**Directions:** Please set down exactly the lines of the listing below from the line containing "Given: Click PDF" through the line containing "Open Info link", both lines included, leaving out all other lines.

[Start of section]

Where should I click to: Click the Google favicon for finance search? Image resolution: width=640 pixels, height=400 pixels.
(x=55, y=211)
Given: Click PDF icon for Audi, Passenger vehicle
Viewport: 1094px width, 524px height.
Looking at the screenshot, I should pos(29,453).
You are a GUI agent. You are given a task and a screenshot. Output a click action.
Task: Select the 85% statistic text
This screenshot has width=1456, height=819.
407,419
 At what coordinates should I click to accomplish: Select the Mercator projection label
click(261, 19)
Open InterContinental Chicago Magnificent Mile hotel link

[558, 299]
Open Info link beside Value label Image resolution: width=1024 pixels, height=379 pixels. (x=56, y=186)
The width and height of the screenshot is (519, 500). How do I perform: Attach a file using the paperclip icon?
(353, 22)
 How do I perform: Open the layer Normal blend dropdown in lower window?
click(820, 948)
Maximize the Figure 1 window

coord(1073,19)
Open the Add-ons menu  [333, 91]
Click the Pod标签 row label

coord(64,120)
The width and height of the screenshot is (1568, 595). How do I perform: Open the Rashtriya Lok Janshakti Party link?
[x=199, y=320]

[End of section]

**Result for this exercise:**
Given: Click PDF icon for Audi, Passenger vehicle
Viewport: 1094px width, 524px height.
Looking at the screenshot, I should pos(29,453).
You are a GUI agent. You are given a task and a screenshot. Output a click action.
Task: Select the 85% statistic text
This screenshot has width=1456, height=819.
407,419
 At what coordinates should I click to accomplish: Select the Mercator projection label
click(261, 19)
Open InterContinental Chicago Magnificent Mile hotel link

[558, 299]
Open Info link beside Value label Image resolution: width=1024 pixels, height=379 pixels. (x=56, y=186)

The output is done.